White House lawyers are researching impeachment procedures in an effort to prepare for a possible attempt to remove President Donald Trump from office. With both houses of Congress controlled by a Republican majority, Trump’s impeachment is a distant possibility but one that the White House is preparing for, two people briefed on the discussions told CNN.
Trump faces criticism for his alleged attempts to influence an FBI investigation into reports of collusion between Trump campaign officials and Russia during the 2016 U.S. presidential election.
The New York Times reported Friday that Trump described firing “nut job” FBI director James Comey, who was leading the investigation, as having relieved “great pressure” on him in a White House meeting with the Russian foreign minister and ambassador.

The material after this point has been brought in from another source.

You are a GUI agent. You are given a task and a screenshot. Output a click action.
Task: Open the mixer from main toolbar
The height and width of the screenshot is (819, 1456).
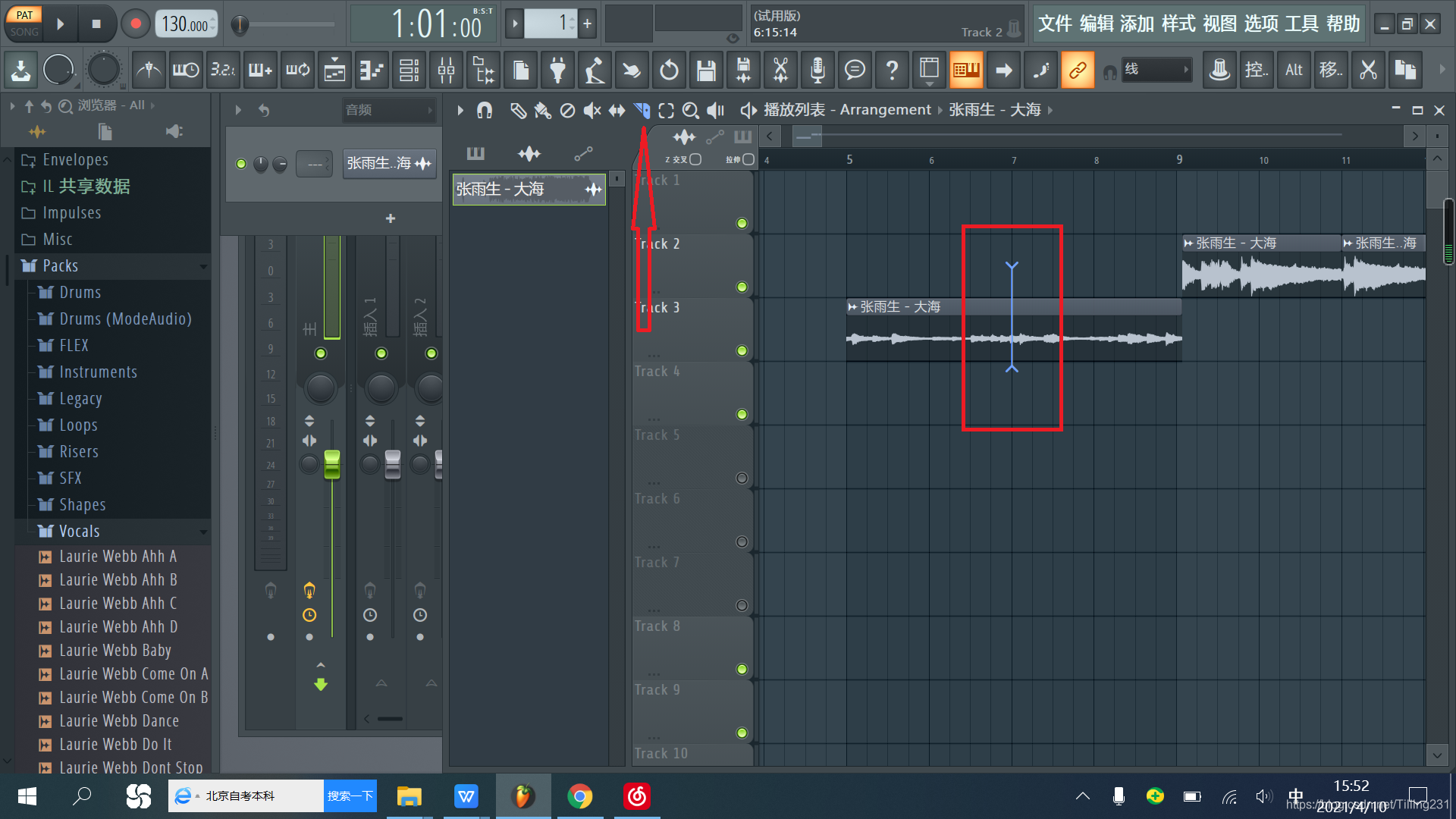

Russian officials bragged that they could use retired general Michael Flynn to curry favor with Trump, according to a separate CNN report. Flynn was a key adviser to Trump during his presidential campaign and resigned in February as White House National Security Adviser after misleading Vice President Mike Pence about contact he had with Russian officials.
Flynn was one of the officials investigated in the FBI probe.
The Justice Department has appointed former FBI director Robert Mueller as a special counsel to investigate alleged ties between Trump officials and Russia.
Some leading Democrats have cooled talk of impeachment, with senior Democrat on the Senate Intelligence Committee, Adam Schiff, telling reporters Wednesday “No one ought to, in my view, rush to embrace the most extraordinary remedy that involves the removal of the president from office.”
Earlier that day, Democrat Congressman Al Green called for Trump’s impeachment on the floor of the House. “This is where I stand. I will not be moved. The president must be impeached,” Green said Wednesday morning.
Debate is focused on whether Trump has committed a crime if he’s found to have attempted to interfere with the FBI investigation, with some experts making the case that his actions amount to an obstruction of justice, while others say there is insufficient evidence to prosecute.
Under the U.S. constitution, a president can be removed from office before his elected term is up if lawmakers vote to say that he committed “treason, bribery, or other high crimes and misdemeanors.”
A White House official denied any claims of wrongdoing.